(Stored dataset items)
┌──

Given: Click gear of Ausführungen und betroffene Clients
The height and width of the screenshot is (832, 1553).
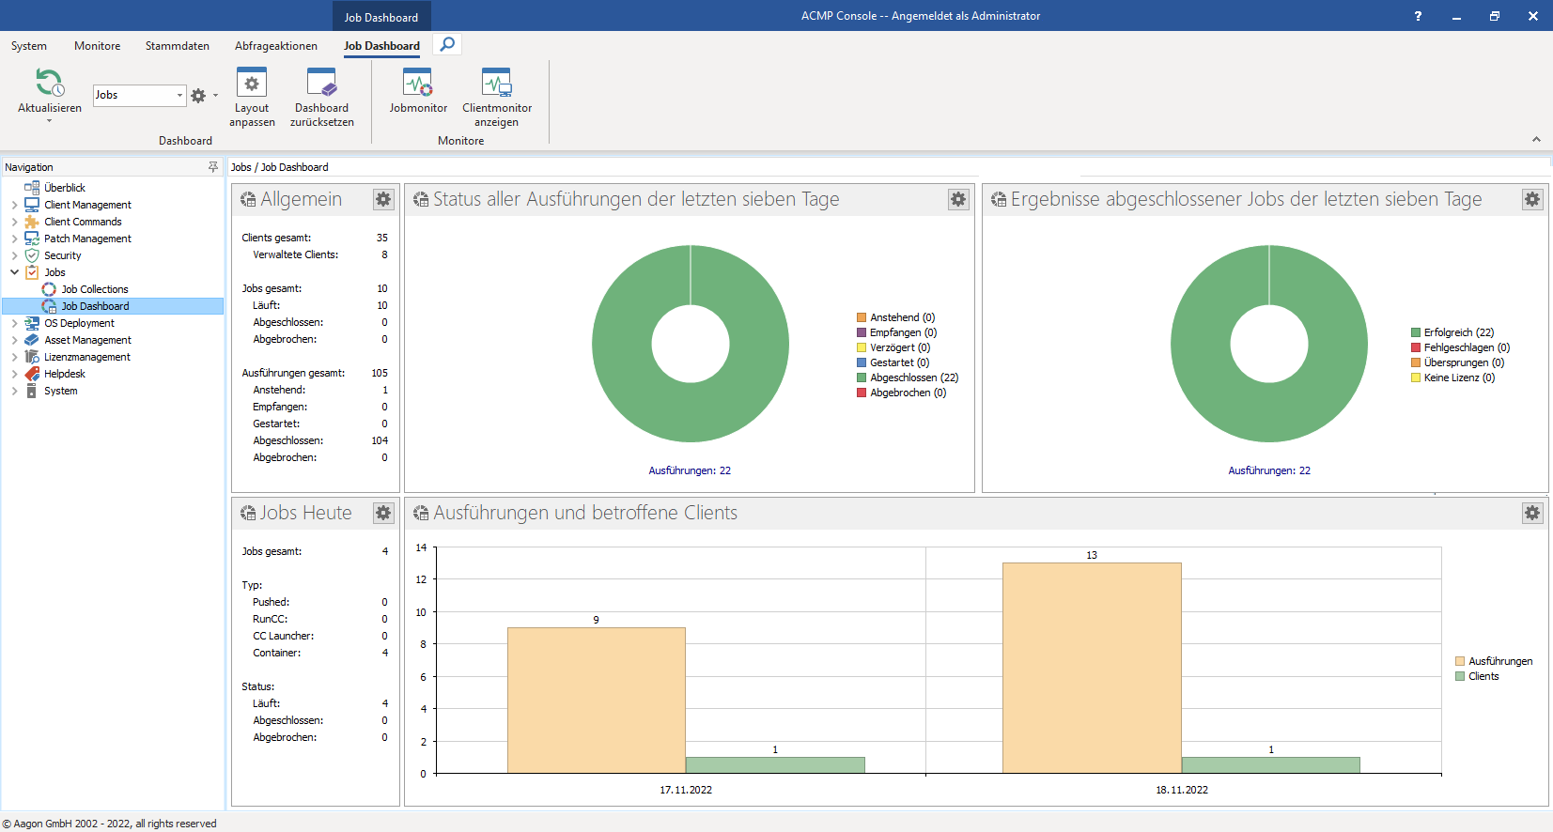Looking at the screenshot, I should (x=1532, y=513).
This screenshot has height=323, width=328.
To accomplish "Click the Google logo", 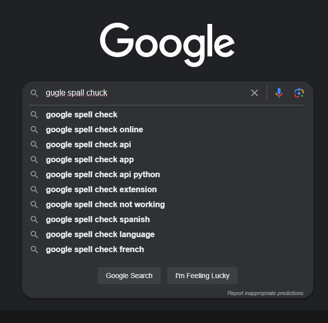I will coord(167,44).

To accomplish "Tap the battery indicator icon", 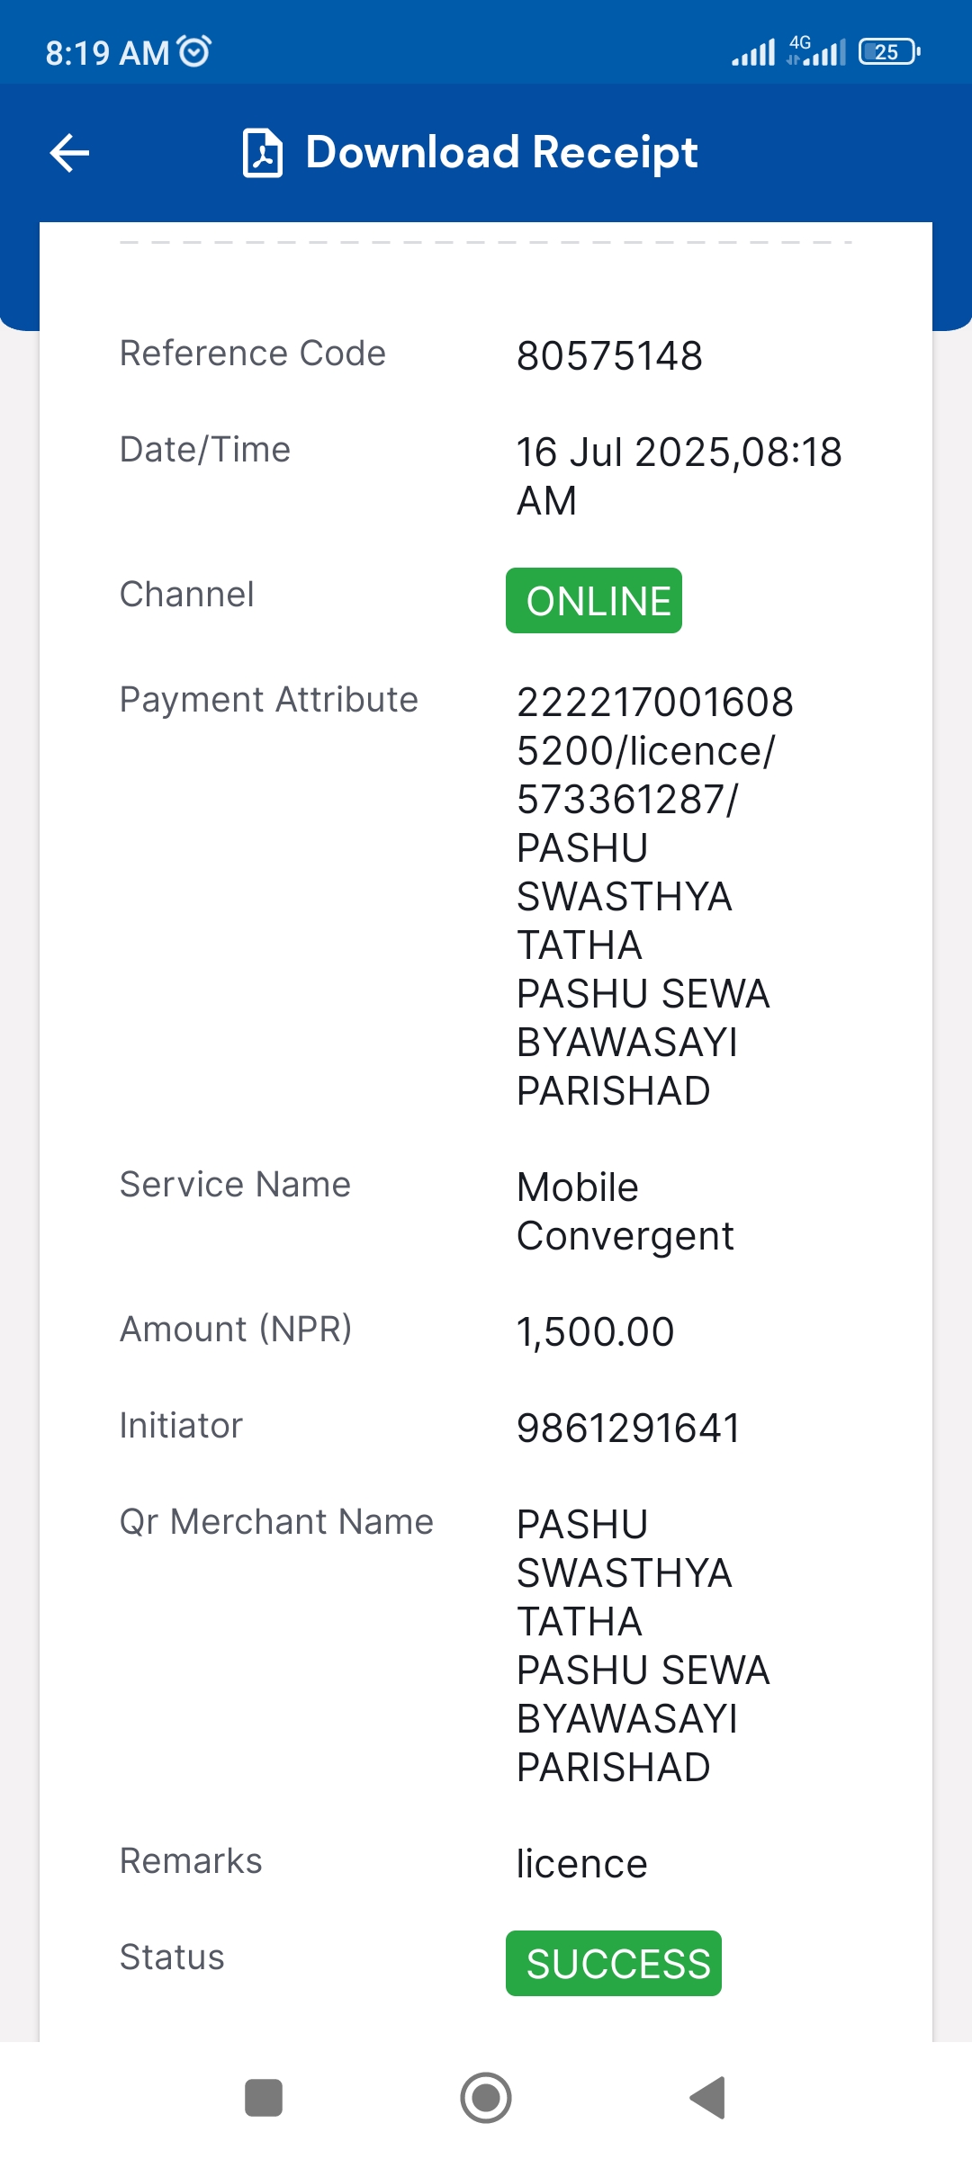I will click(889, 51).
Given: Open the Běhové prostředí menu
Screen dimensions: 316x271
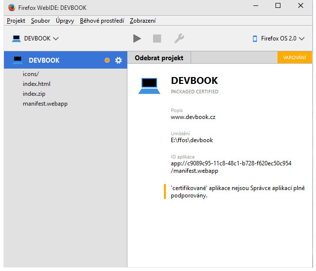Looking at the screenshot, I should click(x=102, y=21).
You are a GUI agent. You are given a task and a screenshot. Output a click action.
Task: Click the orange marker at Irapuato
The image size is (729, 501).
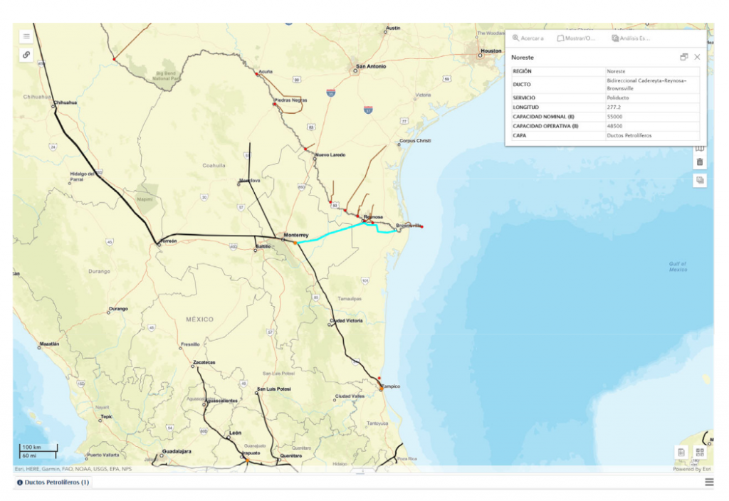click(x=247, y=460)
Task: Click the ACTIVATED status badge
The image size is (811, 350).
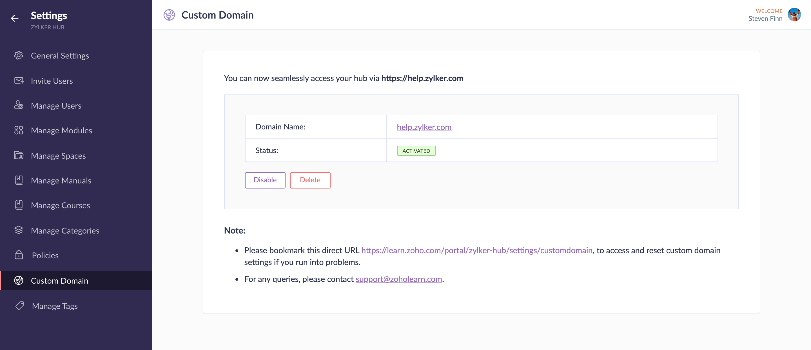Action: (x=416, y=151)
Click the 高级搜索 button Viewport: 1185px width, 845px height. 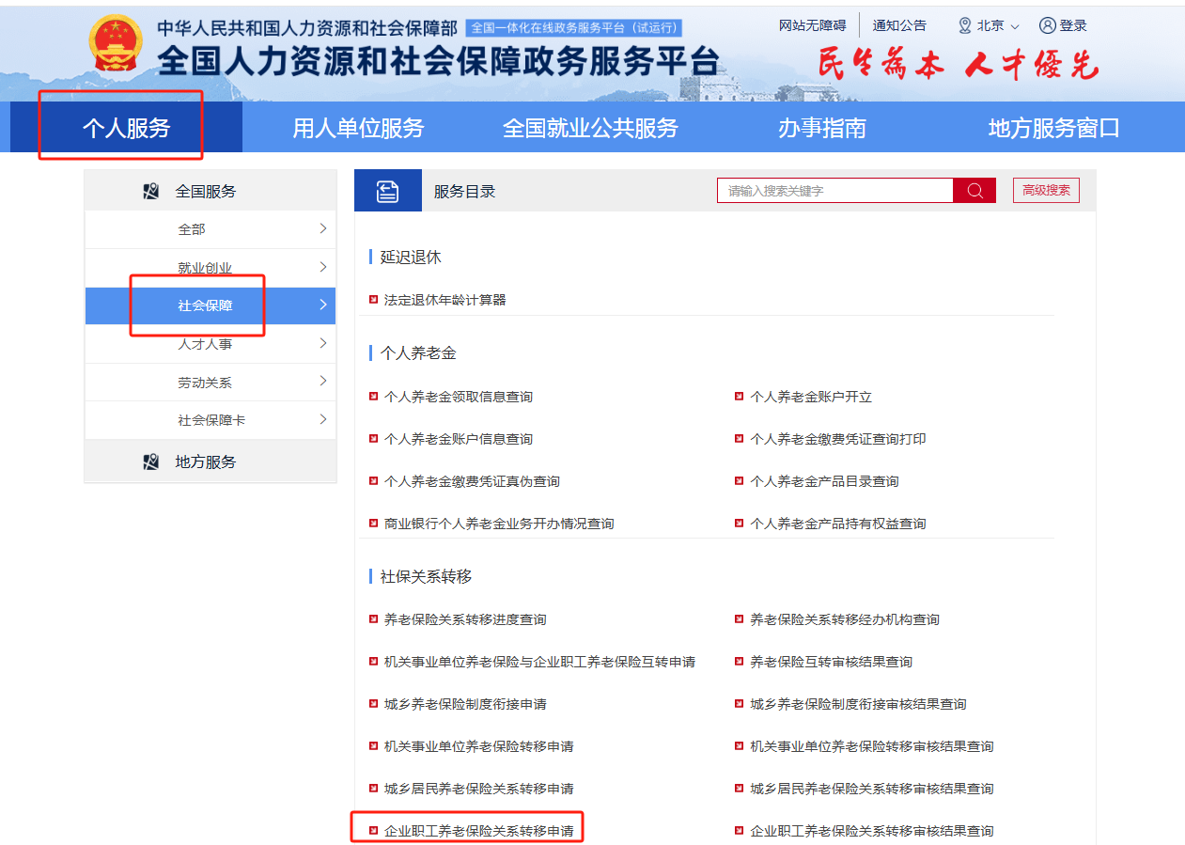coord(1046,191)
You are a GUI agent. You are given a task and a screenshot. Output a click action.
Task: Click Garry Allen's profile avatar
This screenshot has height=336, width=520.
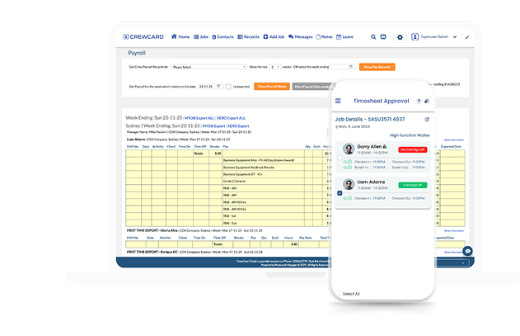(349, 150)
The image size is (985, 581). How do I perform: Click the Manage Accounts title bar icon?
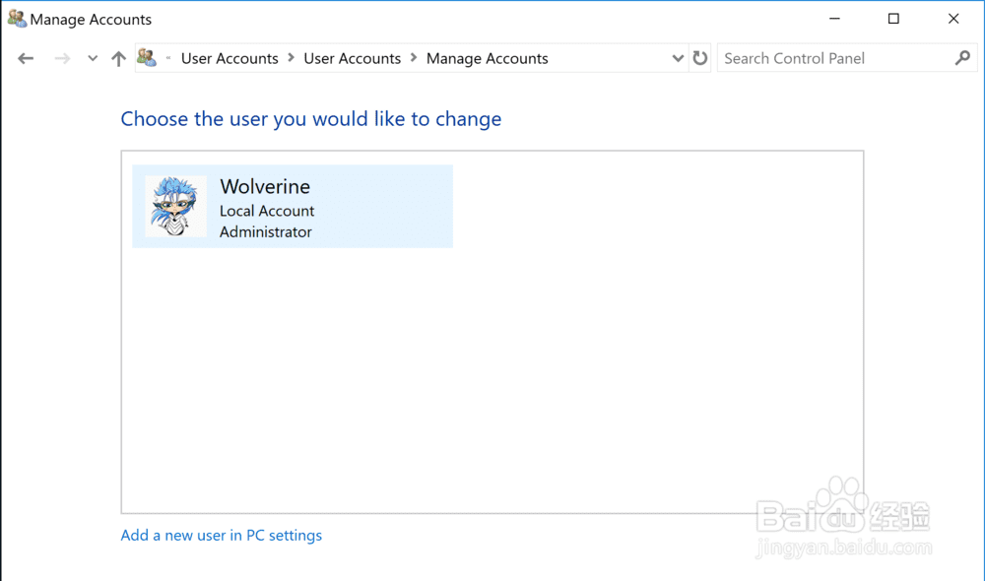click(17, 19)
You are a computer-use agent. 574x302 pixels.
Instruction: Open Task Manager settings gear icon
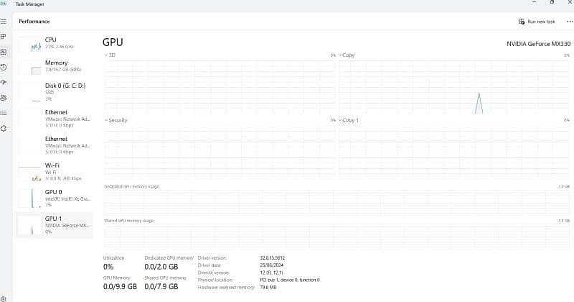pos(4,296)
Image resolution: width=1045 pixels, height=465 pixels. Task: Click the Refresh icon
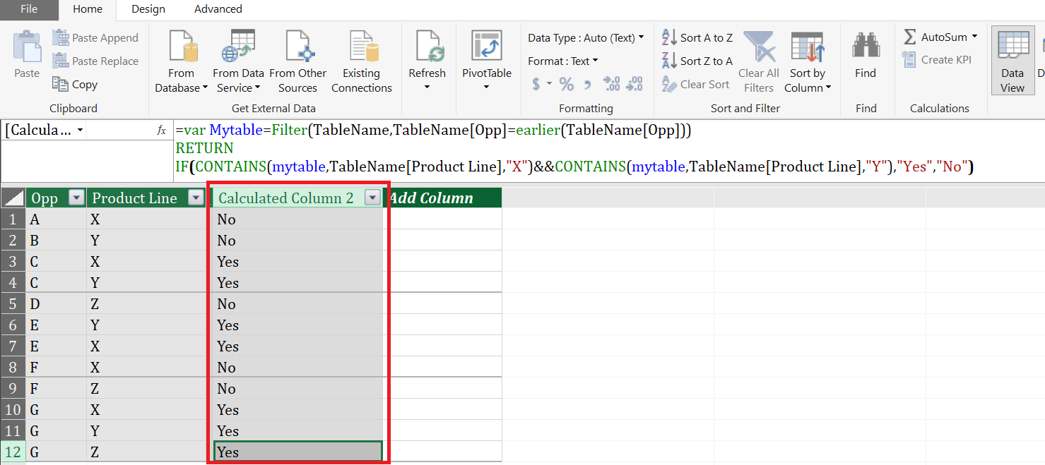(x=427, y=47)
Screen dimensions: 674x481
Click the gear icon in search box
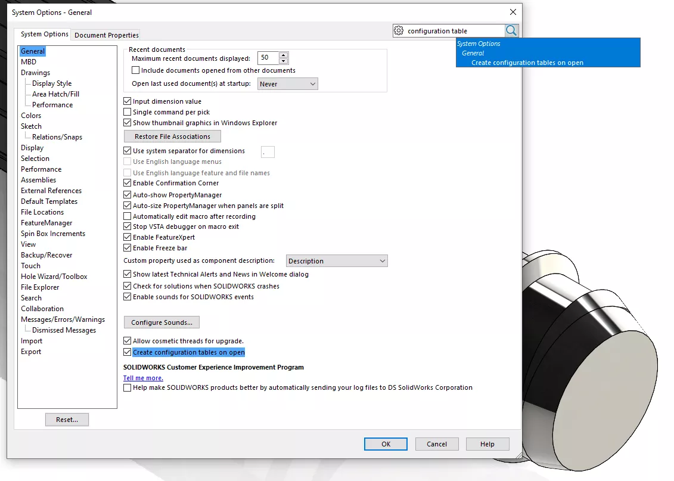click(x=399, y=31)
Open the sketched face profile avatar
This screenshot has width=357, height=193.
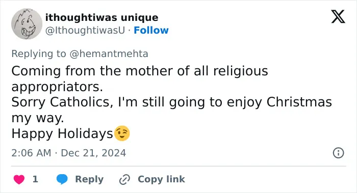point(27,24)
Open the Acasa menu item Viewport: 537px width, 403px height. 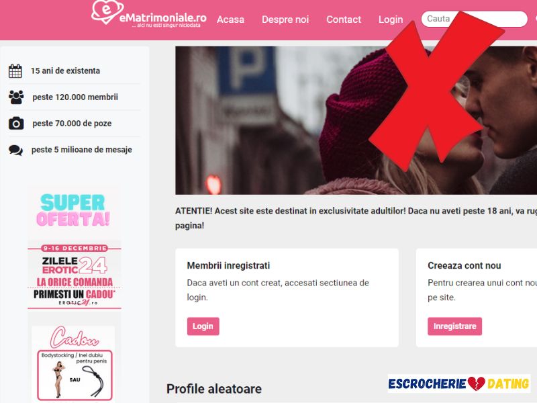pyautogui.click(x=230, y=19)
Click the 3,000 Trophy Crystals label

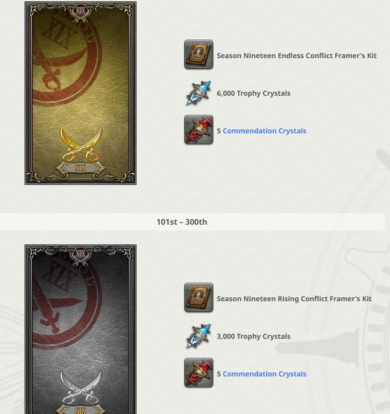pos(253,336)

└──

### STATED PROBLEM:
Rewrite everything in the listing from the line containing "The image size is (985, 581)." down to the line containing "(x=427, y=47)", replacing "Refresh" with "Reload" and keeping everything else unchanged. Leave the pictures out of your answer.

### OUTPUT FOR THIS EXERCISE:
The image size is (985, 581). How do I perform: Click the Manage Accounts title bar icon?
click(17, 19)
You are a computer-use agent. 574x302 pixels.
Instruction: Open Task Manager settings gear icon
pos(4,296)
Image resolution: width=1045 pixels, height=465 pixels. Task: Click the Reload icon
(x=427, y=47)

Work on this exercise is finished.